» **DATA FOR THIS EXERCISE**:
============

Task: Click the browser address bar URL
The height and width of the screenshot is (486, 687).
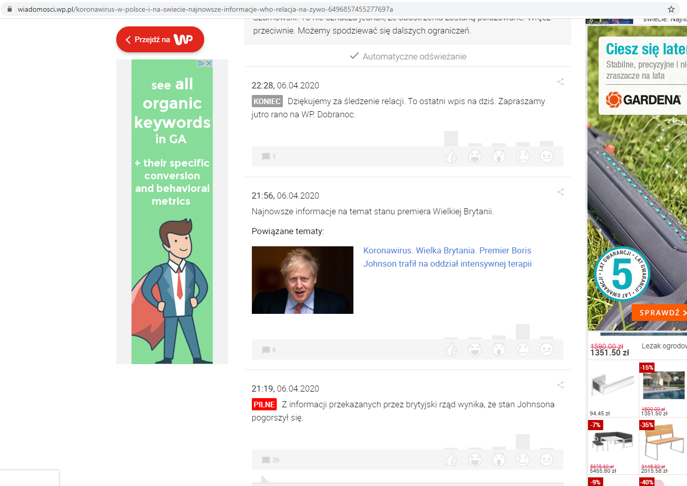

============

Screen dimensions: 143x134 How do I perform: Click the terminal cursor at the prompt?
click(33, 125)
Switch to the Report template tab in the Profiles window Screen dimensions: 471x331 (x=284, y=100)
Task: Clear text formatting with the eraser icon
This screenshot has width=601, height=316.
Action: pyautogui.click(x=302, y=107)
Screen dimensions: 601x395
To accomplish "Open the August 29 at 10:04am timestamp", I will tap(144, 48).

============

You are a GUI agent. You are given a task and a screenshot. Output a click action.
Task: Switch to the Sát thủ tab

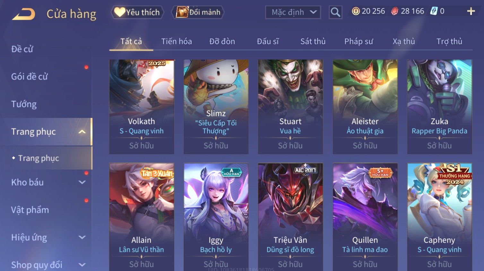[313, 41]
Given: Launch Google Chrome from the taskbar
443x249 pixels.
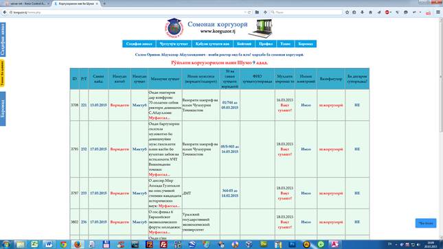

============

» **ABOUT THIS EXERCISE**: Retype the entries above exactly, but only from the line containing "Task: Click the browser address bar URL" through the line containing "The height and", both included.

» **ANSWER TO THE PROBLEM**:
Task: Click the browser address bar URL
The height and width of the screenshot is (486, 687).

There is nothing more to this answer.